> TRY IT: Would you output the following records verbatim and skip the images in them?

> RECORDS:
- Opening Delimiter -

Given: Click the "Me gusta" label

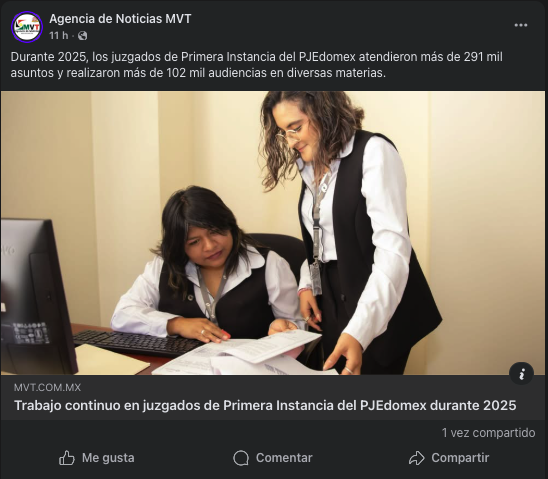Looking at the screenshot, I should pos(108,458).
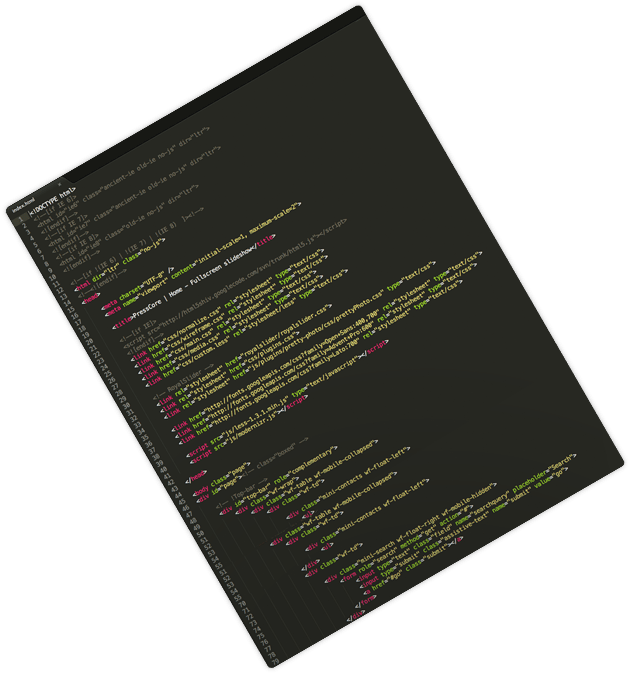
Task: Switch to the index.html tab
Action: (x=25, y=207)
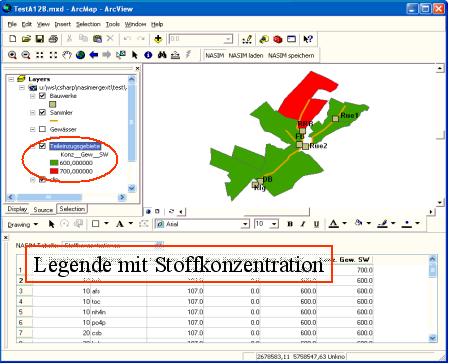Viewport: 449px width, 364px height.
Task: Choose the Identify info tool
Action: coord(148,55)
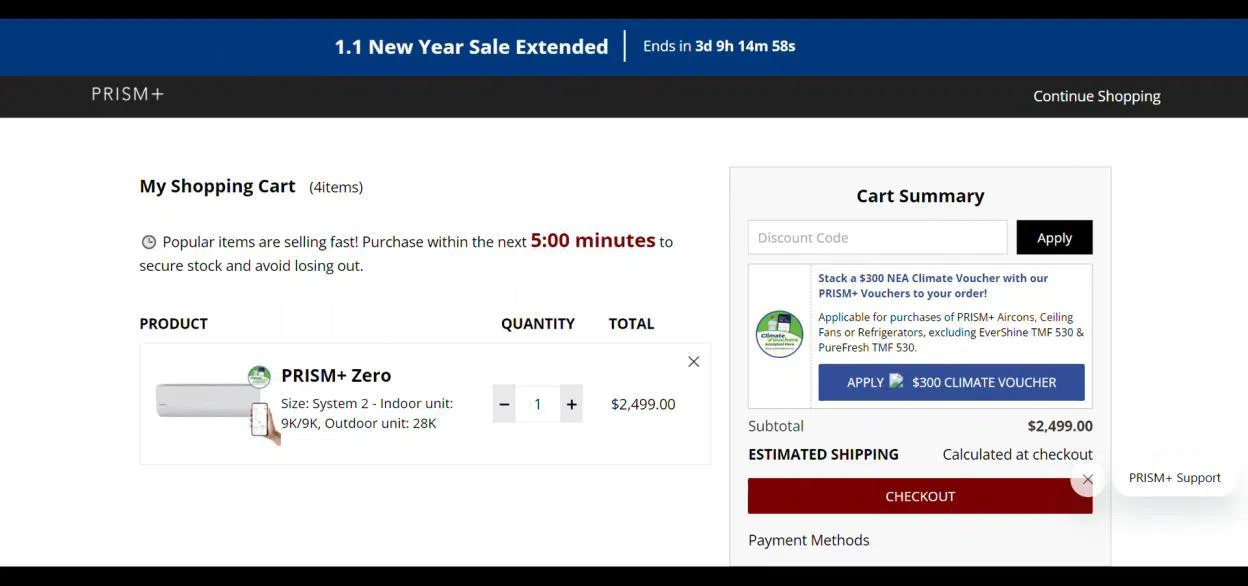Click the small icon inside the voucher button
The image size is (1248, 586).
click(896, 381)
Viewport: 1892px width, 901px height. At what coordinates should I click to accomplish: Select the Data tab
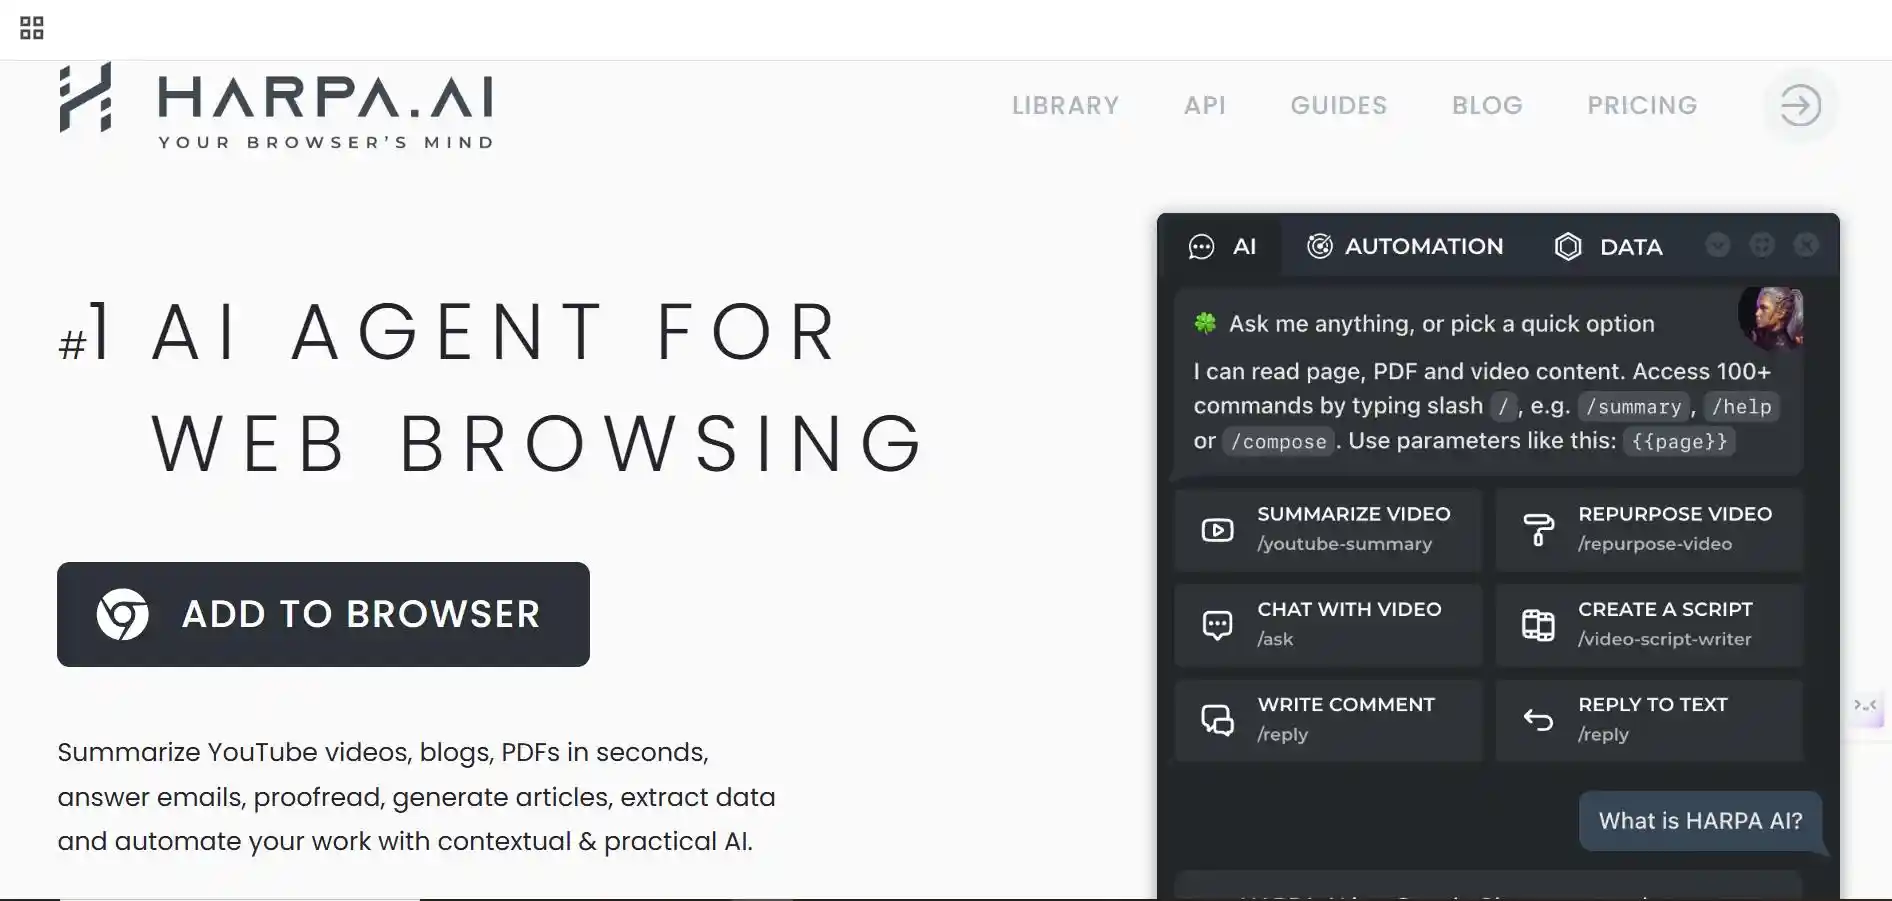click(1609, 247)
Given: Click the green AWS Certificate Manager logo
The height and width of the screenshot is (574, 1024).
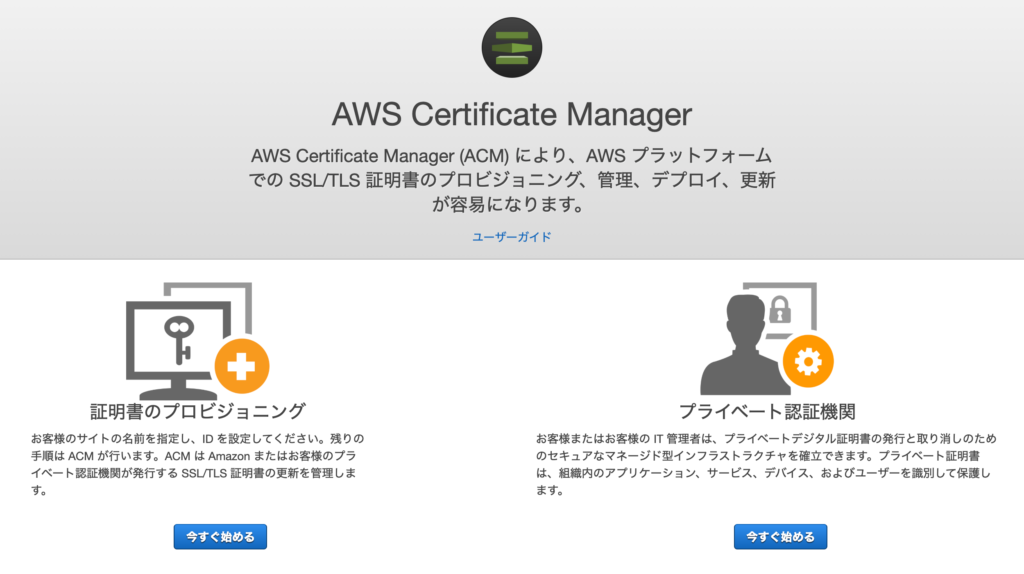Looking at the screenshot, I should point(511,48).
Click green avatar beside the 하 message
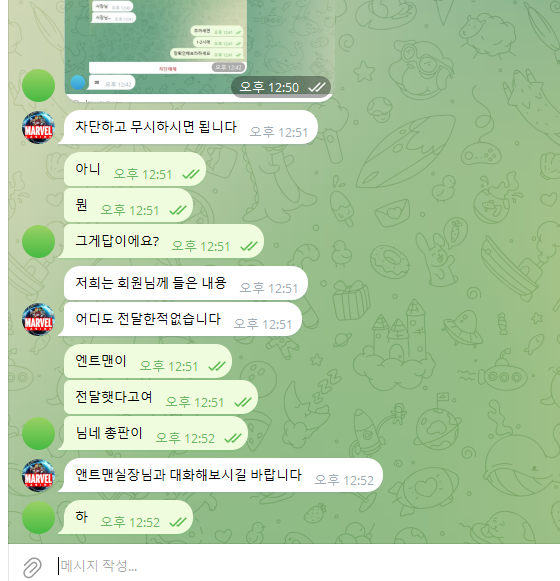 pos(39,518)
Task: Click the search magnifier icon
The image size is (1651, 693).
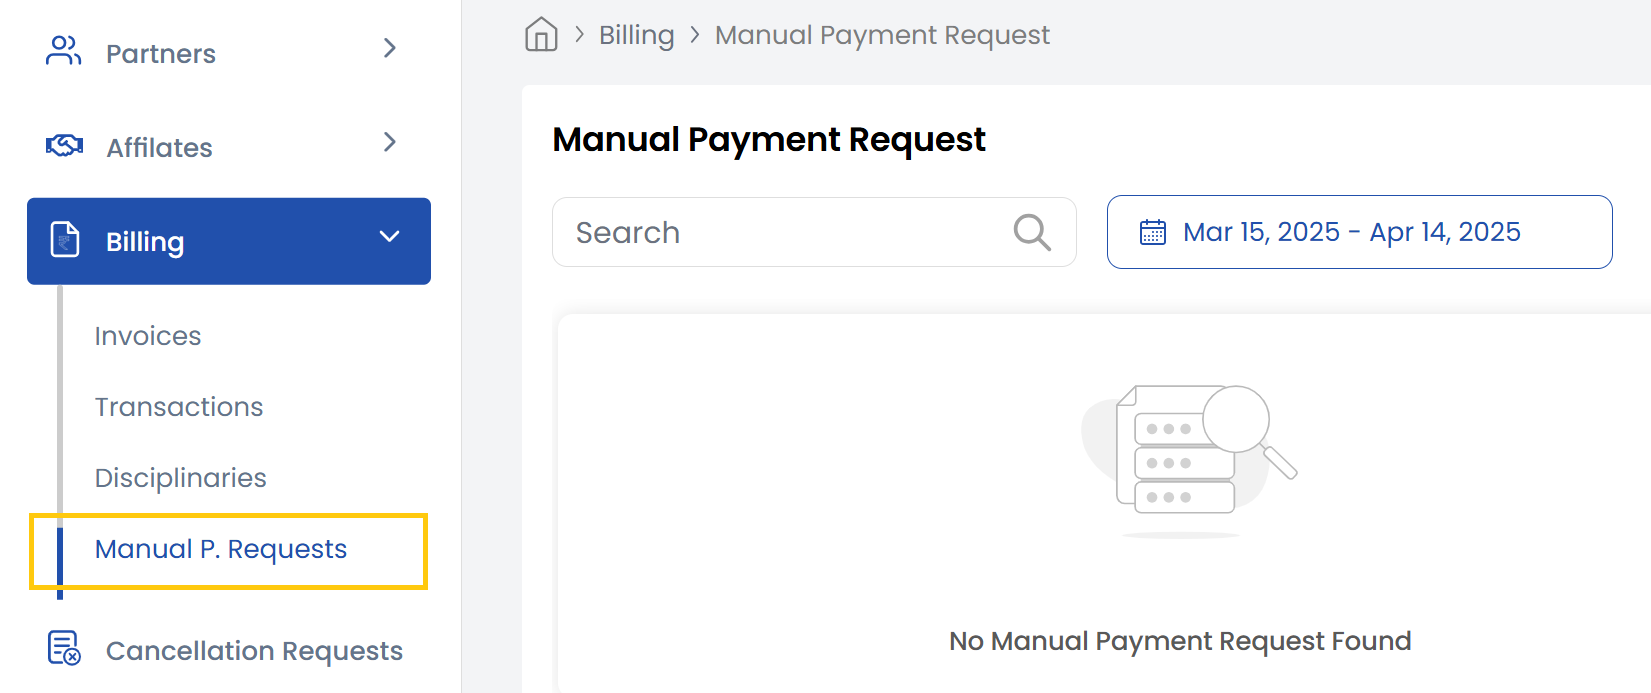Action: coord(1032,232)
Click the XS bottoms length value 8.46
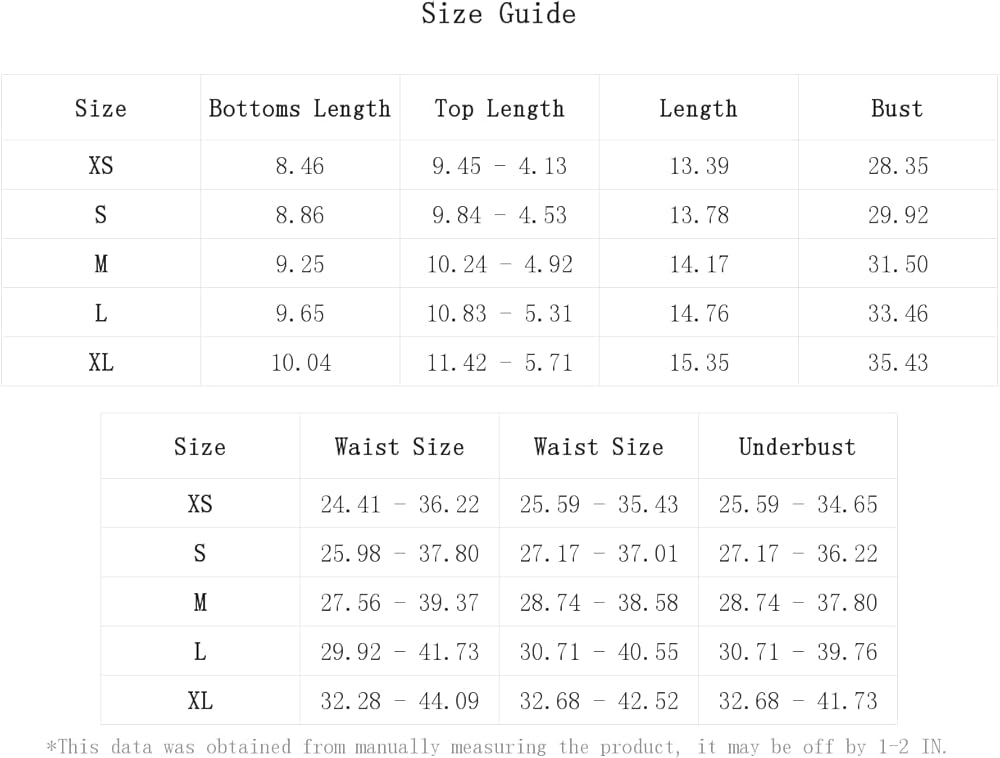The width and height of the screenshot is (1000, 758). 300,166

- Closing Delimiter -

> TASK RESULT:
Given: Click the "Me gusta" label

Looking at the screenshot, I should pos(108,458).
Task: Switch to the index.html tab
Action: (x=25, y=207)
Viewport: 449px width, 364px height.
Task: Choose the Identify info tool
Action: coord(148,55)
Click the small icon inside the voucher button
The image size is (1248, 586).
click(896, 381)
Viewport: 1892px width, 901px height. At what coordinates should I click to accomplish: Select the Data tab
click(1609, 247)
Given: Click the green AWS Certificate Manager logo
The height and width of the screenshot is (574, 1024).
Looking at the screenshot, I should point(511,48).
Click green avatar beside the 하 message
 pos(39,518)
Task: Click the search magnifier icon
The image size is (1651, 693).
Action: coord(1032,232)
Click the XS bottoms length value 8.46
The width and height of the screenshot is (1000, 758). 300,166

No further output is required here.